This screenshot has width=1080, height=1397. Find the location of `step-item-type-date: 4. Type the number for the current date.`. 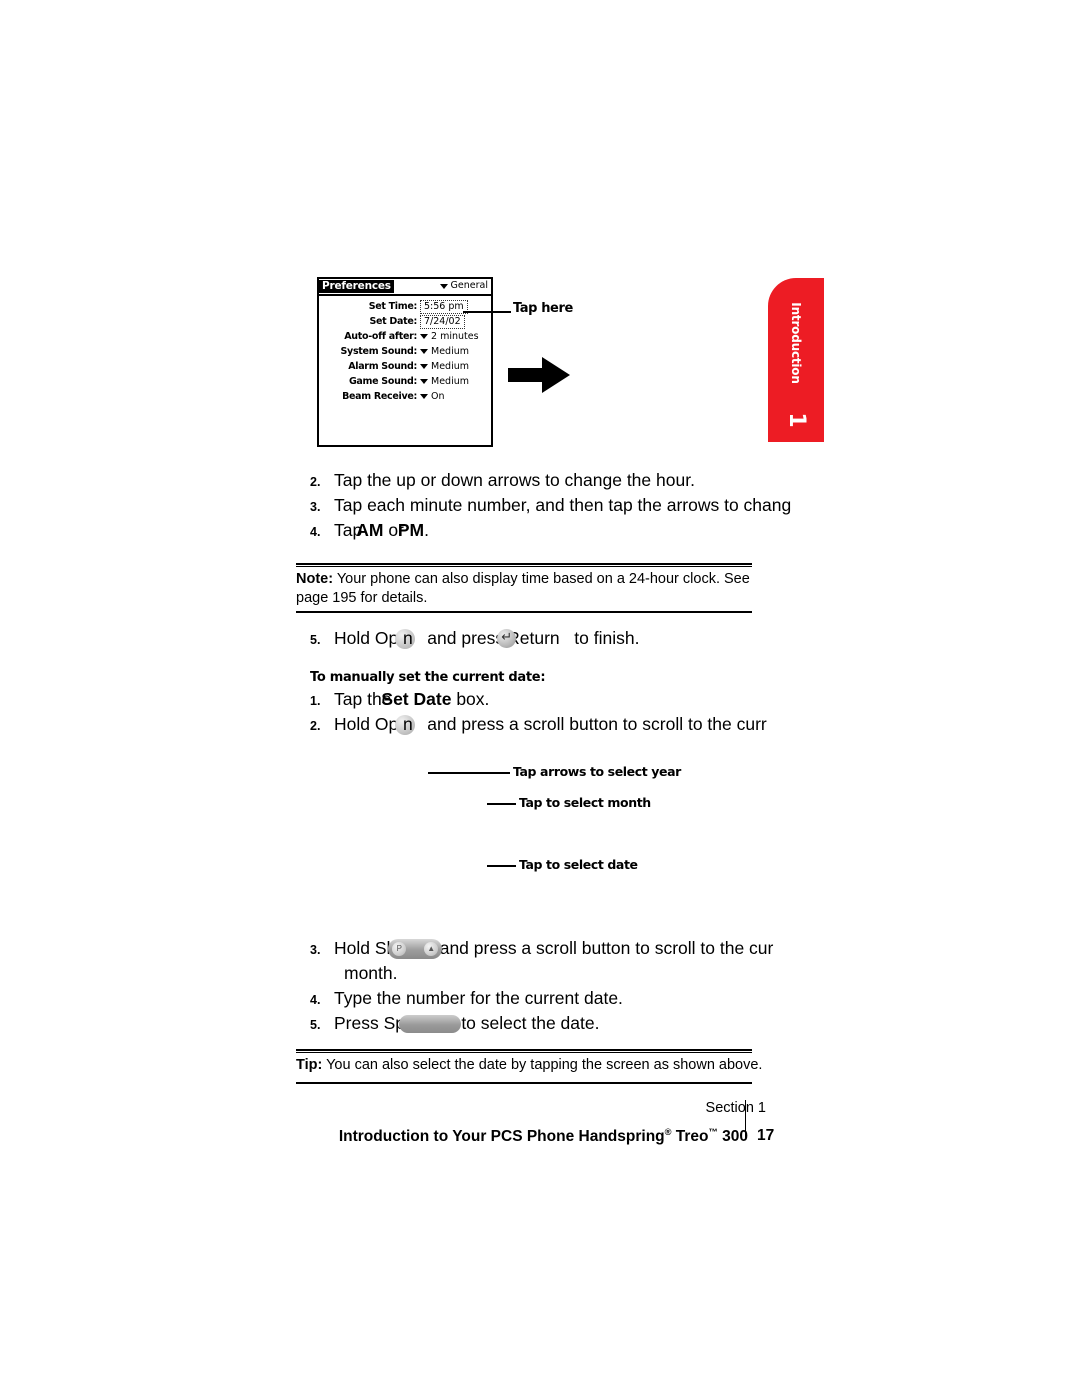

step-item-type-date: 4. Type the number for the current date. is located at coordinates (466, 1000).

----------

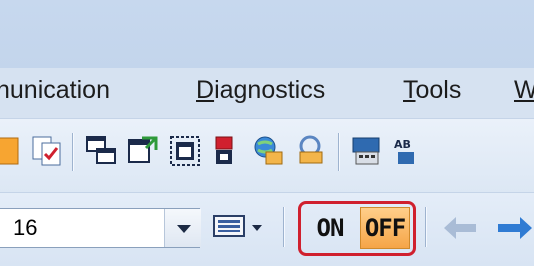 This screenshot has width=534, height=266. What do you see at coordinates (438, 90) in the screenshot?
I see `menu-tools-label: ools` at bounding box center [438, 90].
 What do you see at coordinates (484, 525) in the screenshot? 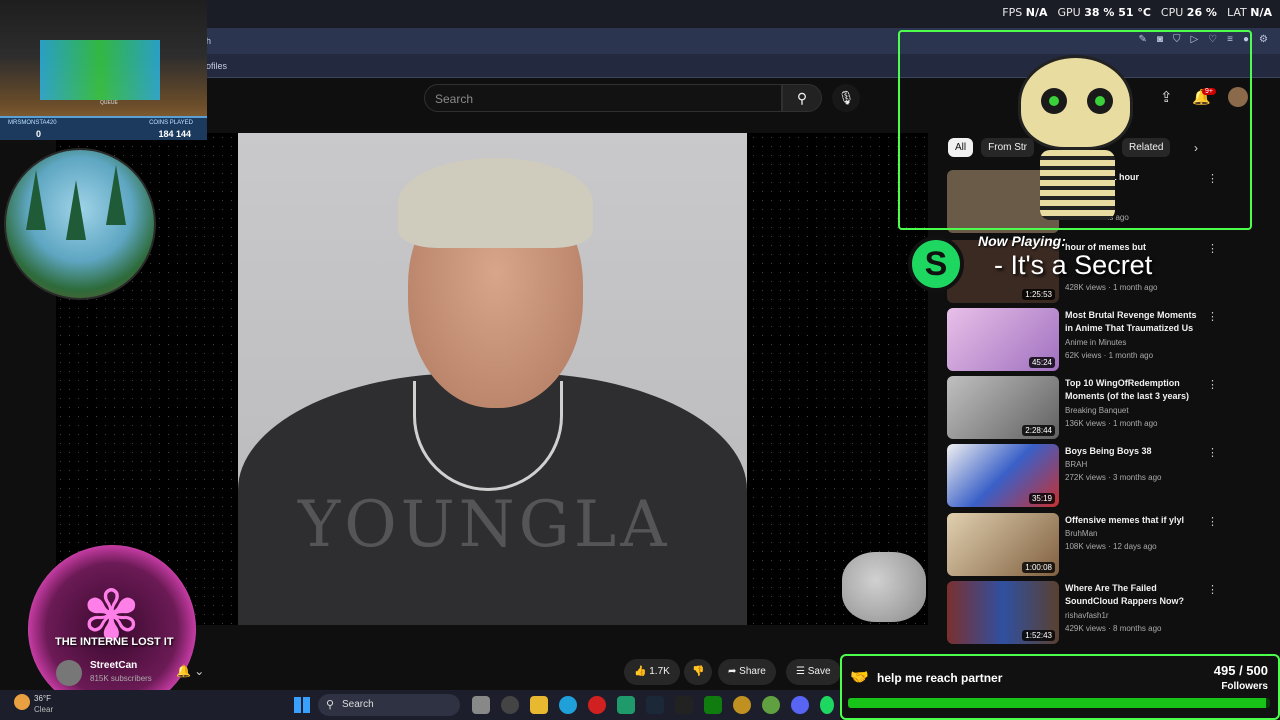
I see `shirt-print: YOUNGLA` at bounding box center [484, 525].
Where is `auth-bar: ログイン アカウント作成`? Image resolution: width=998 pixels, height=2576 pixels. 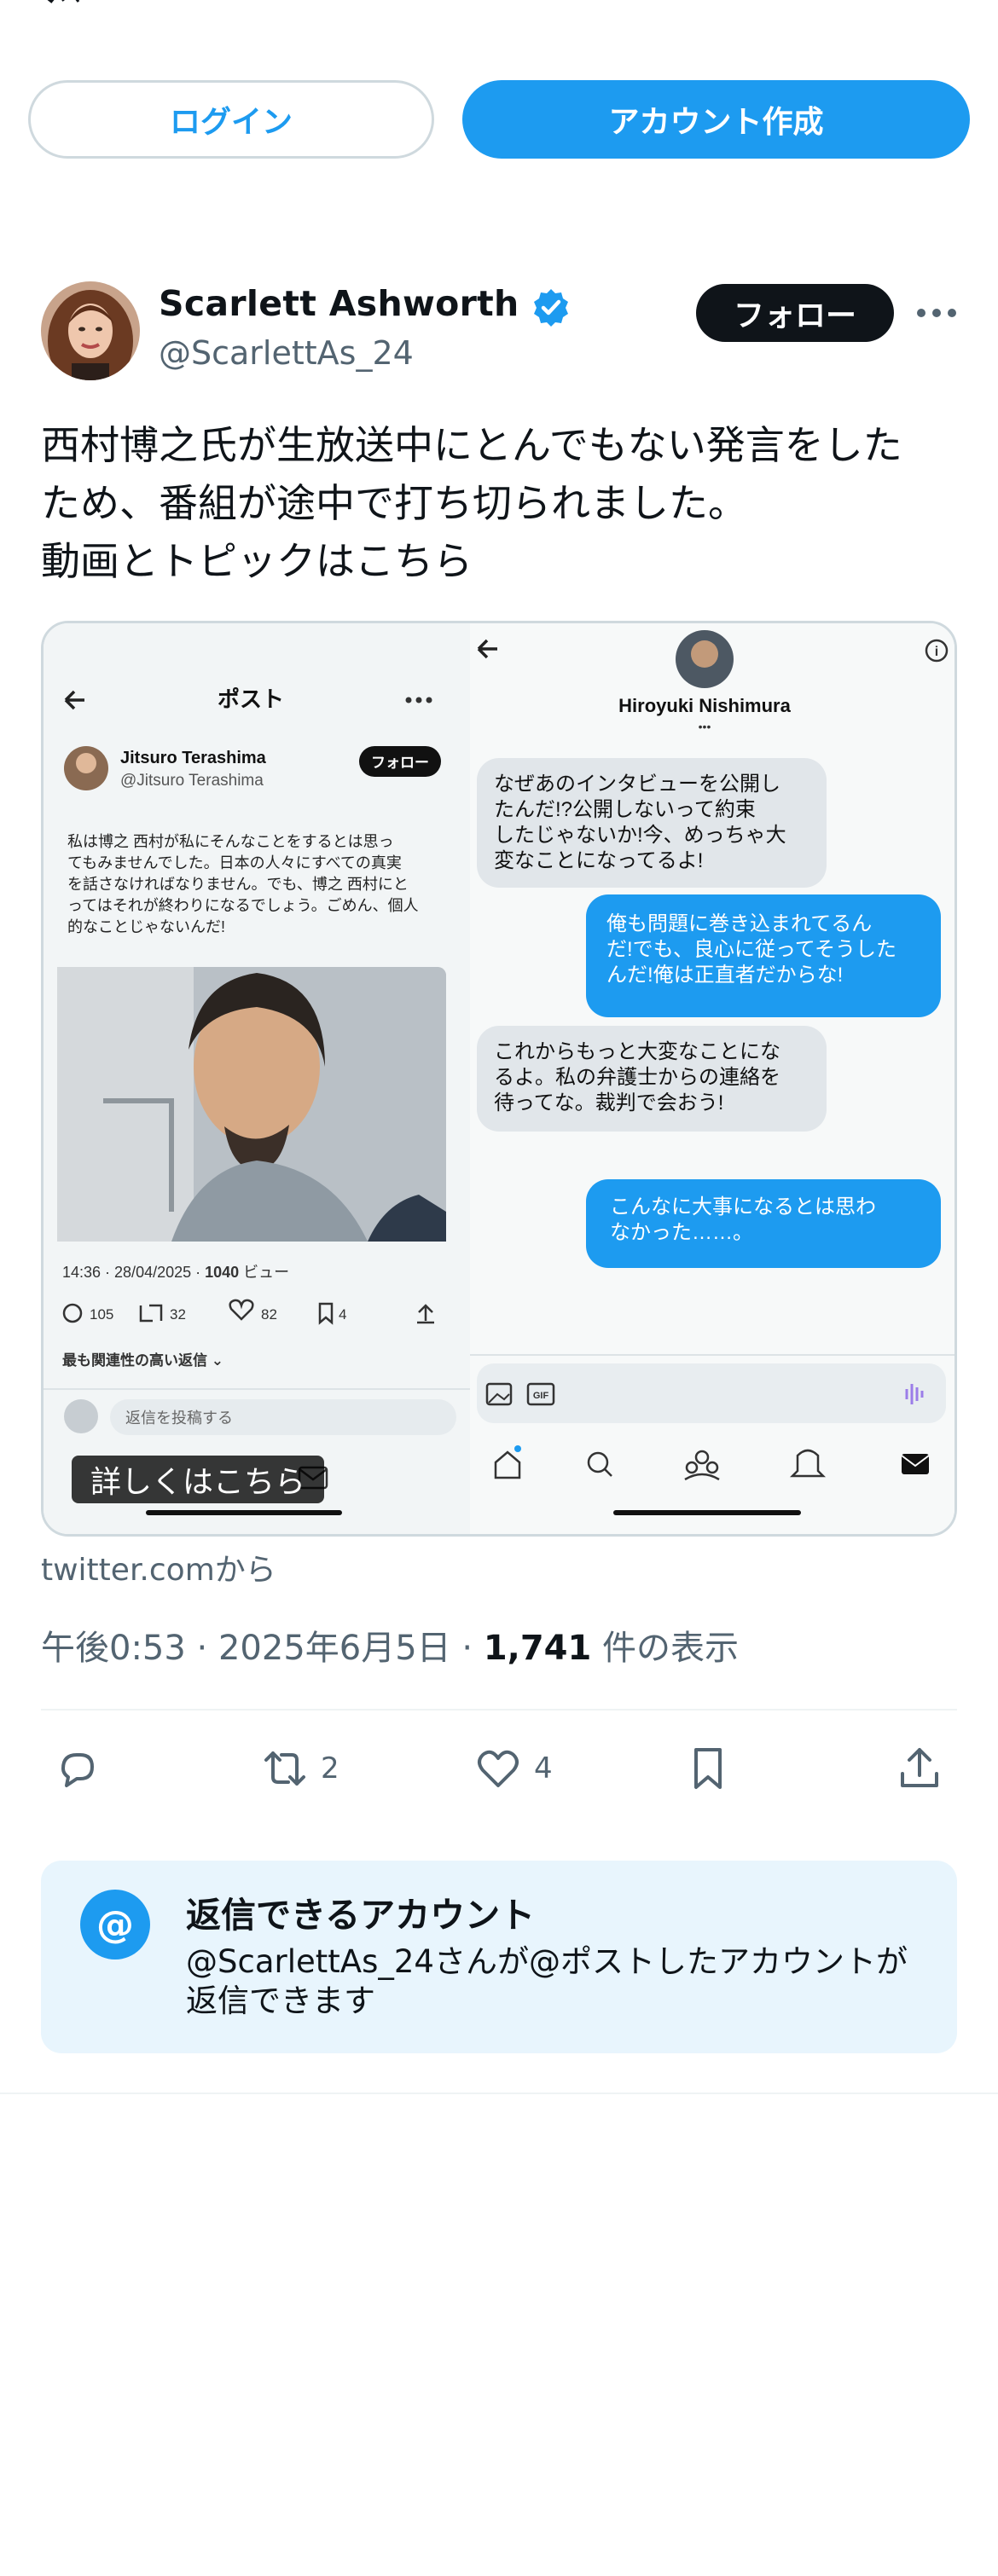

----------

Exercise »
Render the entries from the line containing "This screenshot has width=534, height=266." through the line containing "center [484, 525].", both included, as a JSON list of strings with one string per line and blank lines left out. Omit the pictures.

Answer space »
[
  " This screenshot has width=534, height=266. What do you see at coordinates (438, 90) in the screenshot?",
  "I see `menu-tools-label: ools` at bounding box center [438, 90].",
  " What do you see at coordinates (484, 525) in the screenshot? ",
  "I see `shirt-print: YOUNGLA` at bounding box center [484, 525]."
]